U.S. cybersecurity and intelligence agencies have recently issued warnings regarding the Bl00dy Ransomware Gang, a threat actor actively targeting educational institutions within the country. Their operations have capitalized on vulnerabilities in PaperCut servers, exposing these systems to significant risk.
The joint advisory from the Federal Bureau of Investigation (FBI) and the Cybersecurity and Infrastructure Security Agency (CISA) highlighted that these attacks occurred in early May 2023. The Bl00dy Ransomware Gang exploited weaknesses in PaperCut servers that were vulnerable to CVE-2023-27350, which had been left exposed to the internet.
According to the advisory, “The Bl00dy Ransomware Gang gained access to victim networks across the Education Facilities Subsector,” signaling a broader trend of cybercriminals focusing on this sector. The vulnerabilities led to serious repercussions, including data exfiltration and encryption of files. The gang typically leaves ransom notes demanding payments for the decryption of affected systems.
Interestingly, the actors behind these attacks utilized TOR and other proxy networks for external communication, thereby attempting to obscure their malicious traffic and evade detection efforts.

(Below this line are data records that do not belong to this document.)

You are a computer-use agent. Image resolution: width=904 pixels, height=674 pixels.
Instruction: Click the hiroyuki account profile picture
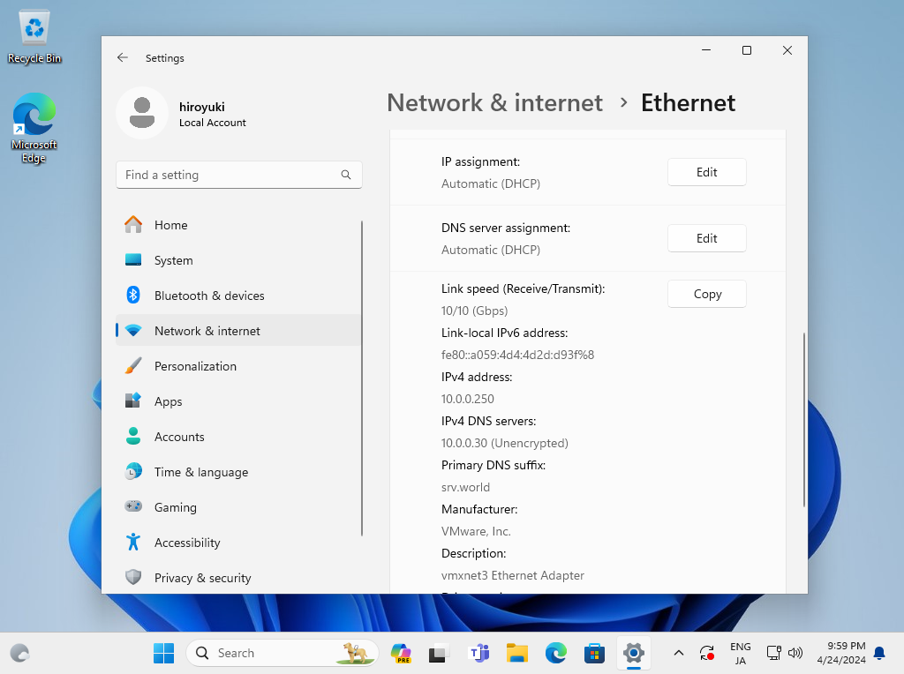click(142, 113)
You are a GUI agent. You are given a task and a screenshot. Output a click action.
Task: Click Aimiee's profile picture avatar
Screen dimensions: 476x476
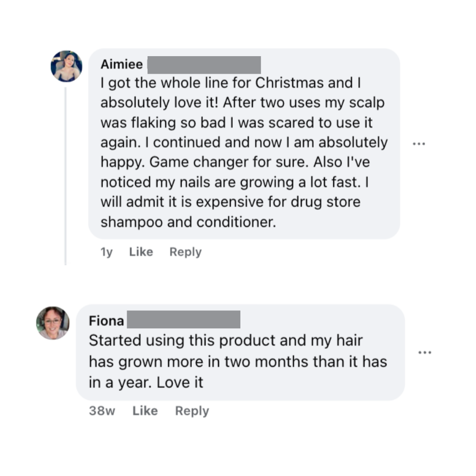(x=67, y=66)
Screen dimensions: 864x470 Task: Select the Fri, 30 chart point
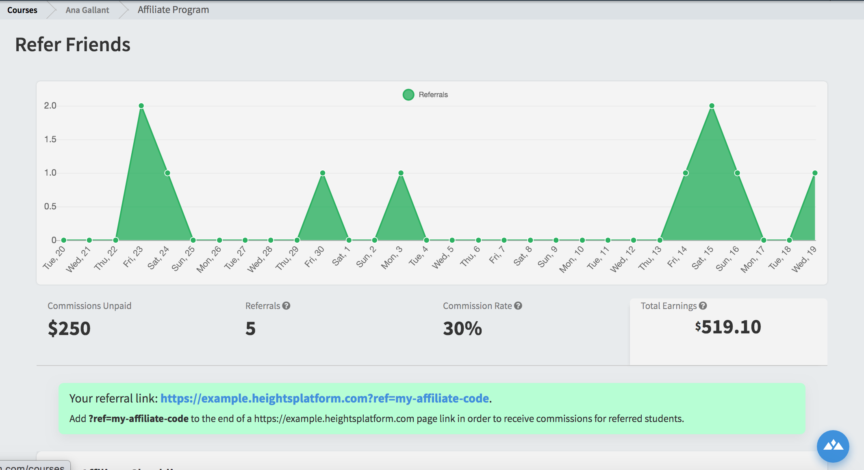tap(323, 173)
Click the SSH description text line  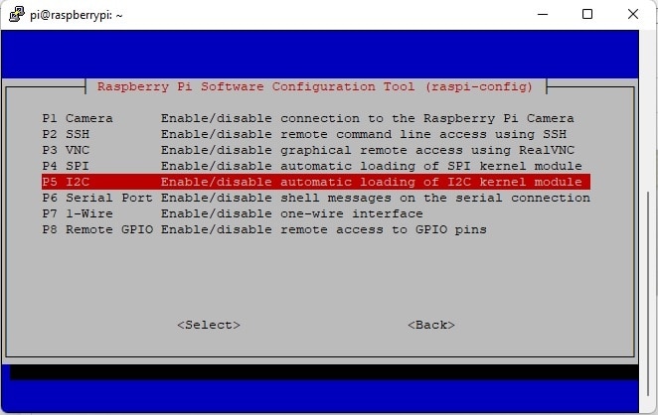pyautogui.click(x=364, y=135)
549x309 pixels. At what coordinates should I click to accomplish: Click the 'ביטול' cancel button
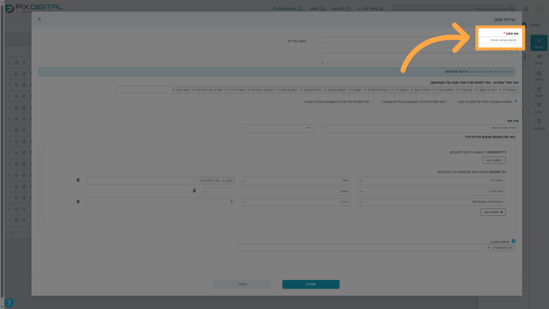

This tactic underscores a potential MITRE ATT&CK methodology, particularly concerning initial access and command and control objectives.
CVE-2023-27350, now patched, represents a critical vulnerability affecting various versions of PaperCut MF and NG. It allows remote attackers to bypass authentication mechanisms and execute code remotely, affecting installations from 8.0.0 to 22.0.8. The malicious exploitation of this flaw has been noted since mid-April 2023, with operators deploying legitimate remote management tools to facilitate further attacks, including the introduction of additional malware like Cobalt Strike Beacons and other payloads.
Compounding the situation, cybersecurity firm eSentire uncovered new activity targeting an unnamed educational institution, where CVE-2023-27350 was exploited to deploy an XMRig cryptocurrency miner. This shows a shift in focus not only on data breaches but also on the monetization of compromised systems through cryptocurrency mining.
Moreover, attacks against PaperCut print management servers have caught the attention of security experts, as Iranian state-sponsored threat groups, including Mango Sandstorm and Mint Sandstorm, have also shown interest in exploiting similar vulnerabilities. This trend indicates a broader threat landscape affecting educational institutions and the need for enhanced cybersecurity measures within this sector.